Watch: Prof. Michel Blanc: Exploring the Jupiter System: Key Questions for Future Missions| On Things to Come

On 22 December 2021, Prof. Michel Blanc gave an online seminar on Exploring the Jupiter System: Key Questions for Future Missions. The lecture was organized in the context of the ISSI-BJ "On Things to Come" series that addresses ongoing as well as future space missions by inviting renowned scientists from different countries, institutes, and space agencies. 


Watch it on Bilibili


The Jupiter system is the most massive secondary system in the Solar System. Its formation had a profound influence on the architecture of the solar system and on the delivery or water to the inner planets. Its satellite system offers a broad diversity of objects whose inventory and characterization are still incomplete. In particular, the formation scenarios, geology, geochemistry,  geophysics and potential habitability of the four Galilean satellites continue to challenge our understanding despite the major contributions of Voyager and Galileo observations. These “big questions” have motivated a new wave of space missions to the Jupiter system and its surroundings, one of which is operational (Juno), while others are en route (Lucy) or in development (JUICE, Europa Clipper). Juno arrival at Jupiter in 2016, 13 years after the end of the Galileo mission, provided a whole new perspective on Jupiter itself. And, with its extended mission, Juno will offer the first close look at Jupiter and its moons since Galileo. 
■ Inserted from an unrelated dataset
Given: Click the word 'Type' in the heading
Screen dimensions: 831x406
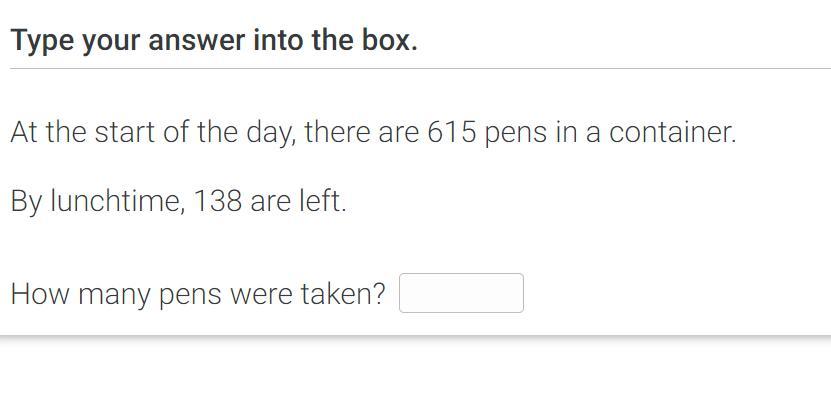Looking at the screenshot, I should [42, 41].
In this talk, we will briefly introduce the Jupiter system and review the major open questions concerning this system: its origin and formation scenario, its internal coupling processes, their relation to the unique architecture of the system, the habitability of its ocean moons and their astrobiological potential. We will present some of the key contributions of Juno to its renewed understanding, and discuss the contributions expected from Lucy, JUICE and Europa Clipper.

On this basis we will present the case for new ambitious missions to the Jupiter system and its moons after them. 


About Prof. Michel Blanc

Michel Blanc is an emeritus professor and planetary scientist working at IRAP, France. He is also a research associate at LAM, France, at the University of Michigan, USA and has been several times a visiting professor at NSSC, CAS, China. 

Michel Blanc’s research focuses on magnetosphere-ionosphere-thermosphere coupling at Earth and giant planets systems and on the comparative study of Planetary Systems and planetary magnetospheres. He has been an Interdisciplinary Scientist on the NASA-ESA-ASI Cassini-Huygens mission to Saturn and Titan, and led the Laplace mission proposal to ESA which was at the origin of JUICE. He is a co-Investigator on NASA’s Juno mission. 

His current works focus on: (1) the study of magnetosphere-ionosphere-thermosphere coupling at giant planets, using Cassini and Juno observations; (2) the monitoring of the terrestrial upper and middle atmosphere and ionosphere (International Meridian Circle Project); (3) planets-moons-disks interactions in giant planets; (4) future missions to Giant Planets and their ocean moons. 

Michel Blanc has published about 200 articles in peer-reviewed international journals. He has been the founding coordinator of the Europlanet Research Infrastructure of the European Union. He is a member of the Air and Space Academy, of the International Academy of Astronautics and of the Academia Europaea.